Let’s get a gist of DS, shall we?
DS is an essential part of any programming language. It is a way to manage and store data so that it can be accessed in a systematic way when needed. It aims to reflect the actual relationship among the data and how efficiently various functions can be applied. It is used to efficiently manage large amounts of data such as various indexing services, artificial intelligence, machine learning, blockchain, etc.
The various types of DS available are Array, Linked Lists, Queues, Stacks, Trees, Graphs, and so on.
Essentially, there are two types of DS:
- Linear DS: if the elements of a DS are in sequence. Common operations that can be performed are Arrays, Stacks, Queues, Linked Lists, etc.
- Non-linear DS: if the elements of a DS are not in sequence and data elements can’t be traversed in a single run. Common operations that can be performed are trees, graphs, etc.
A tree data structure is a non-linear data structure that is hierarchical, and elements are arranged on multiple levels.

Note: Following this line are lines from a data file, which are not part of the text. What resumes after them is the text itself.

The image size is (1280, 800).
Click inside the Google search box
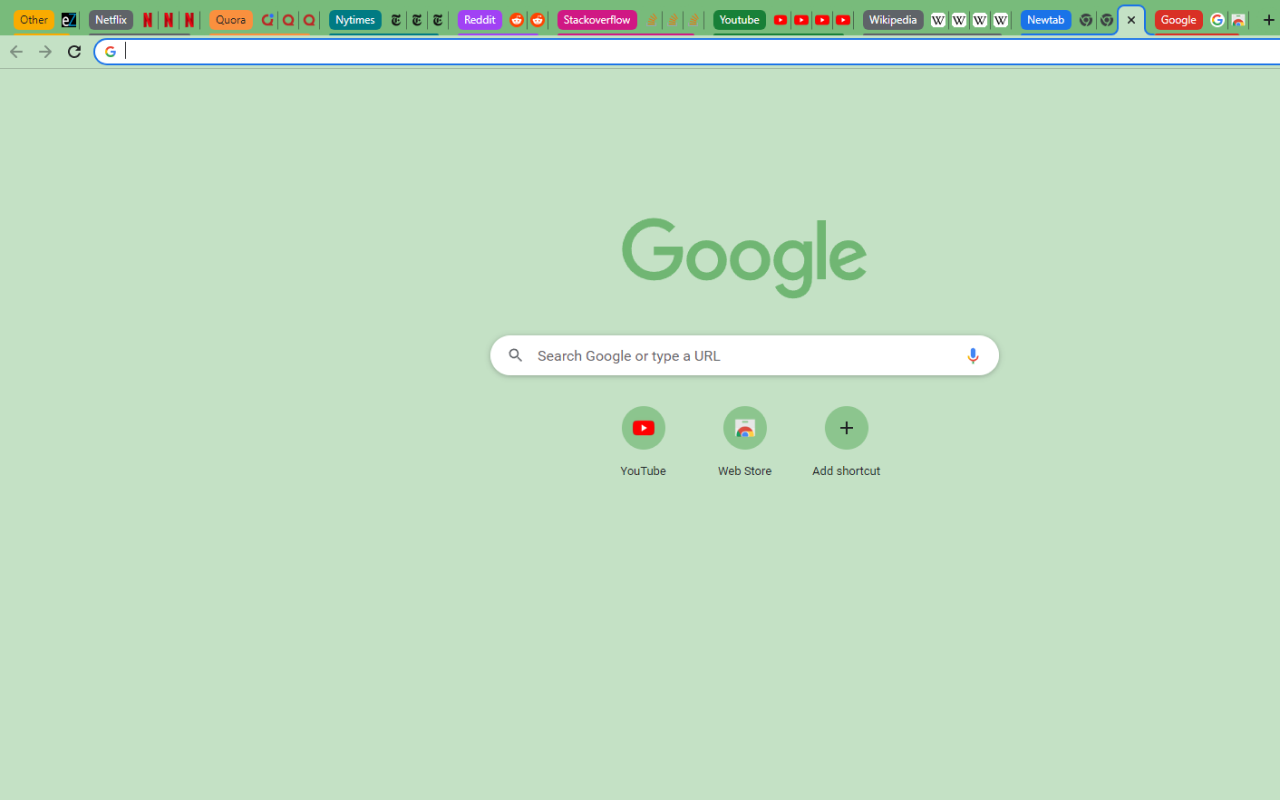tap(744, 355)
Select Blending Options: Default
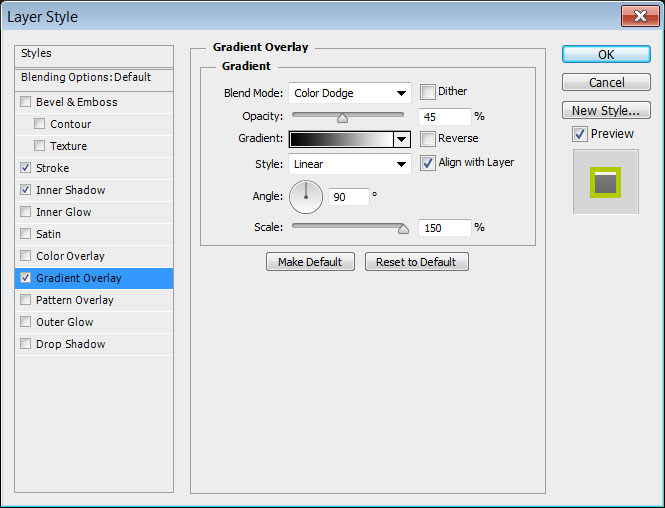The image size is (665, 508). tap(86, 77)

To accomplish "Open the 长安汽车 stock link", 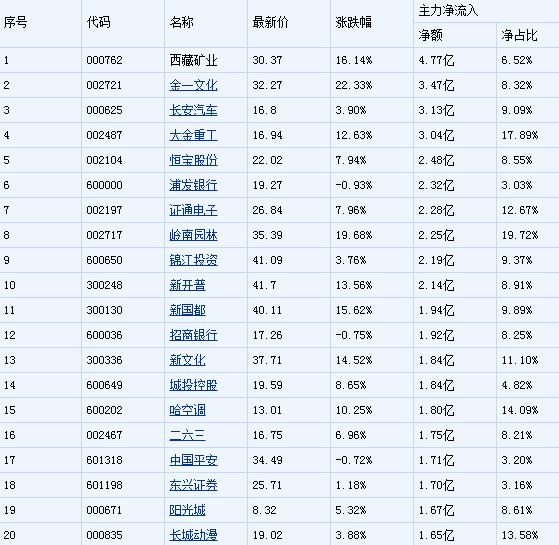I will (193, 110).
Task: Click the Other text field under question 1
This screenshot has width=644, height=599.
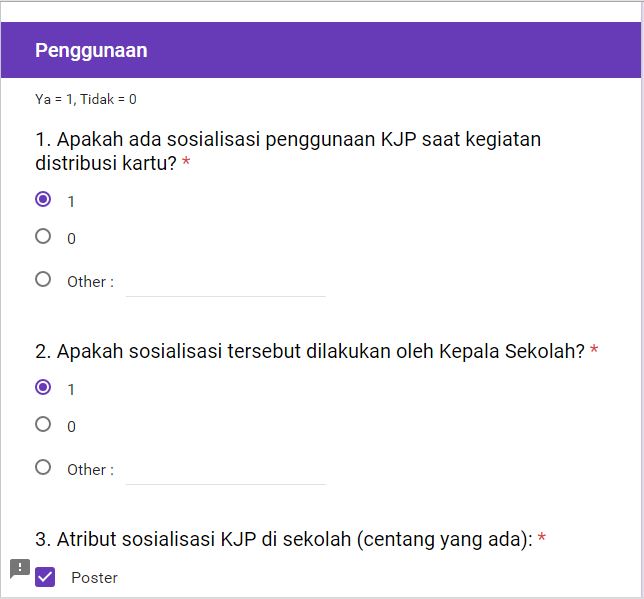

The topmost node is called the root node, and each subsequent node is called the child of the root. Application of this type of DS can be found in File systems, social media comments, family trees, geological charts, etc.
A Graph in DS is a non-linear data structure made up of vertices/nodes and edges/lines where a pair of vertices are connected by edges, which may be directed or undirected. They are used to denote social networks and the flow of information on sites like Facebook, etc., in services like transport, phone, power grids, etc.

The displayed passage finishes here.